======== RECORDS SHOWN ========

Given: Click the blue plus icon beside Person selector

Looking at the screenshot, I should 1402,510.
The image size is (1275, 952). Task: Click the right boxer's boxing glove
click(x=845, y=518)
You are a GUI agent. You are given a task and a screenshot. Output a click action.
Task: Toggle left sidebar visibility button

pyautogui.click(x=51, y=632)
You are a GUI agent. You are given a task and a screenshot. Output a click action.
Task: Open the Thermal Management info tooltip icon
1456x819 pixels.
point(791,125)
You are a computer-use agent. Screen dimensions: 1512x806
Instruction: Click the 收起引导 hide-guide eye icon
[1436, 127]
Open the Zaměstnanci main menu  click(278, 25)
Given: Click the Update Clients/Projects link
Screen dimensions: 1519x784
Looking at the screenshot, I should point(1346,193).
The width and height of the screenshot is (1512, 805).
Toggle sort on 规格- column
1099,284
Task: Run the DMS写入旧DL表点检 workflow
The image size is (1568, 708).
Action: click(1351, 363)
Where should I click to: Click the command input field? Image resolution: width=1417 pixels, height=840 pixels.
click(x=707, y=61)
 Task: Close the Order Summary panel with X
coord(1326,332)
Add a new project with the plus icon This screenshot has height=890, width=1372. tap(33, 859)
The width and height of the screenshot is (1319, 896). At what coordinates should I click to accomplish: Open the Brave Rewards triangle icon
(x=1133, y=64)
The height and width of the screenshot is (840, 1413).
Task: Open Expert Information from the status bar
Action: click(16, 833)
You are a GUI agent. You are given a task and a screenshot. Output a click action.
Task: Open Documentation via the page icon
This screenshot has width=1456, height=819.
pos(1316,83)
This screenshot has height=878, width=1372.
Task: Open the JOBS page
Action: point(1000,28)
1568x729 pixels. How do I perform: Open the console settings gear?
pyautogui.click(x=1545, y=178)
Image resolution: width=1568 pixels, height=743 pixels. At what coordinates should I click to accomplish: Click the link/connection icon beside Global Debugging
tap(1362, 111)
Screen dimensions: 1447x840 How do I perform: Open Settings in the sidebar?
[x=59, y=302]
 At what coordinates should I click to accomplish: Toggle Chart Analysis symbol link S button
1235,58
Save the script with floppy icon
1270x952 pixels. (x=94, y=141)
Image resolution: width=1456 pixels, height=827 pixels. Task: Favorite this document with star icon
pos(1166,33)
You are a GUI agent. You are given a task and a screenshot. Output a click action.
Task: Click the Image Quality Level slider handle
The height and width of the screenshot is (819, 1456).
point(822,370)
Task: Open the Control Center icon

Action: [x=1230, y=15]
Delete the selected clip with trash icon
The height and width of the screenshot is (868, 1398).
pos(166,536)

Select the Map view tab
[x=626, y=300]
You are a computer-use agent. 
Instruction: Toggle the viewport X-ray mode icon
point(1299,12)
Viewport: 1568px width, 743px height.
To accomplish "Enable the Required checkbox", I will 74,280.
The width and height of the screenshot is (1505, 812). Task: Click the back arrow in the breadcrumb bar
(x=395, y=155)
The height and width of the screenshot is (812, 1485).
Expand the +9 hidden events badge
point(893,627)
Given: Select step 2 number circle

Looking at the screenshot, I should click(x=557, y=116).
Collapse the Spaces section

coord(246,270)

========

__WHAT YOU SHOULD DO__
Within the listing above, extract exactly the lines from the line with "Task: Close the Order Summary panel with X" to the line with "Task: Open Documentation via the page icon", the two named lines included, and no others.

__SOLUTION TO THE PROBLEM__
 Task: Close the Order Summary panel with X
coord(1326,332)
Add a new project with the plus icon This screenshot has height=890, width=1372. tap(33, 859)
The width and height of the screenshot is (1319, 896). At what coordinates should I click to accomplish: Open the Brave Rewards triangle icon
(x=1133, y=64)
The height and width of the screenshot is (840, 1413).
Task: Open Expert Information from the status bar
Action: click(16, 833)
You are a GUI agent. You are given a task and a screenshot. Output a click action.
Task: Open Documentation via the page icon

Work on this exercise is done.